» **Material for this exercise**
***
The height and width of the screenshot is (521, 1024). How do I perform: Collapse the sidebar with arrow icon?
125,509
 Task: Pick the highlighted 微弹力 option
***
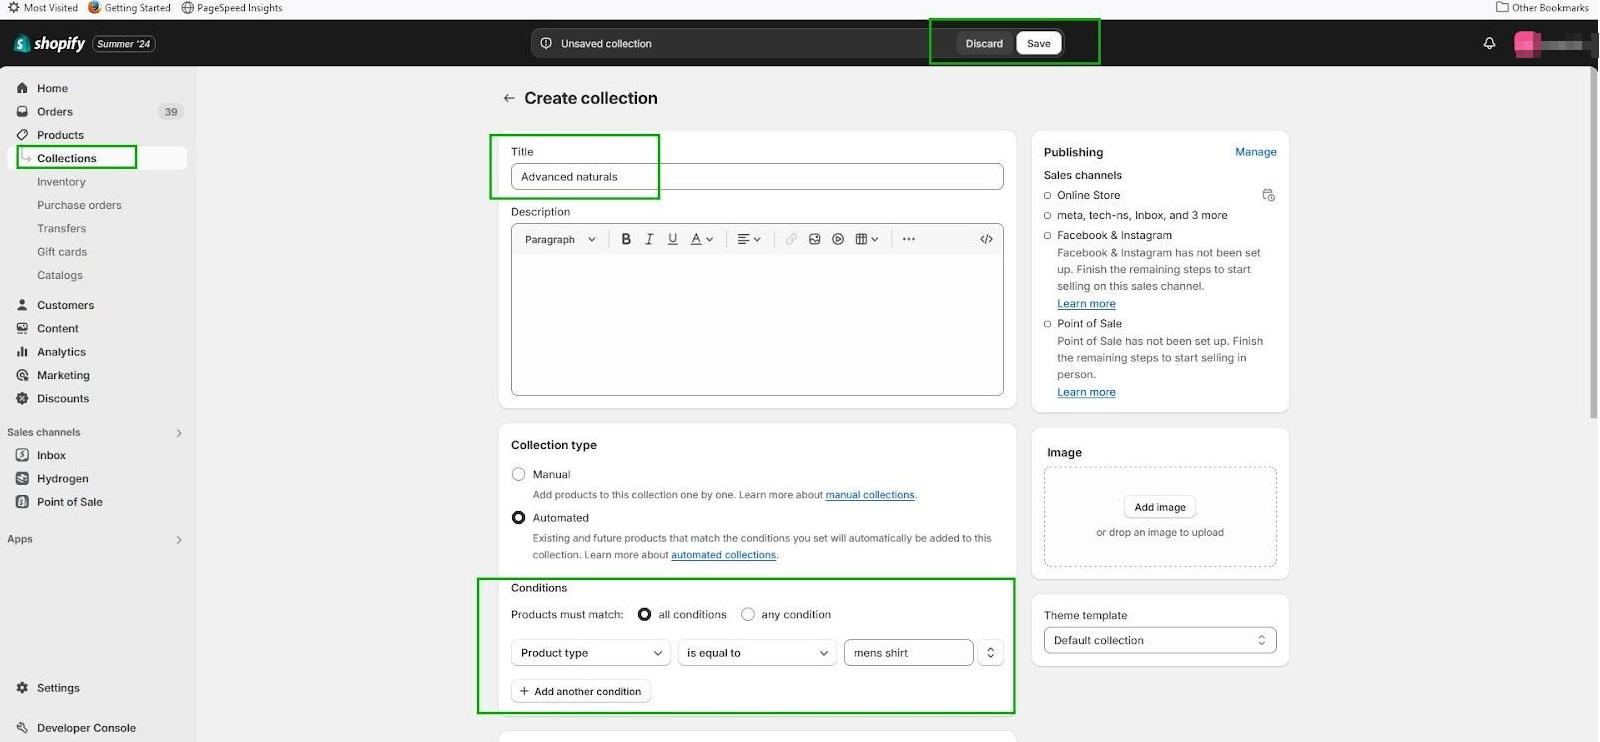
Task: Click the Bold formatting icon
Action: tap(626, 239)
***
» **Instructions for the task**
The answer is the run of lines above from the line containing "The height and" through the line containing "Task: Pick the highlighted 微弹力 option", copied exactly and alone.

» **Response box**
The height and width of the screenshot is (521, 1024). How do I perform: Collapse the sidebar with arrow icon?
125,509
 Task: Pick the highlighted 微弹力 option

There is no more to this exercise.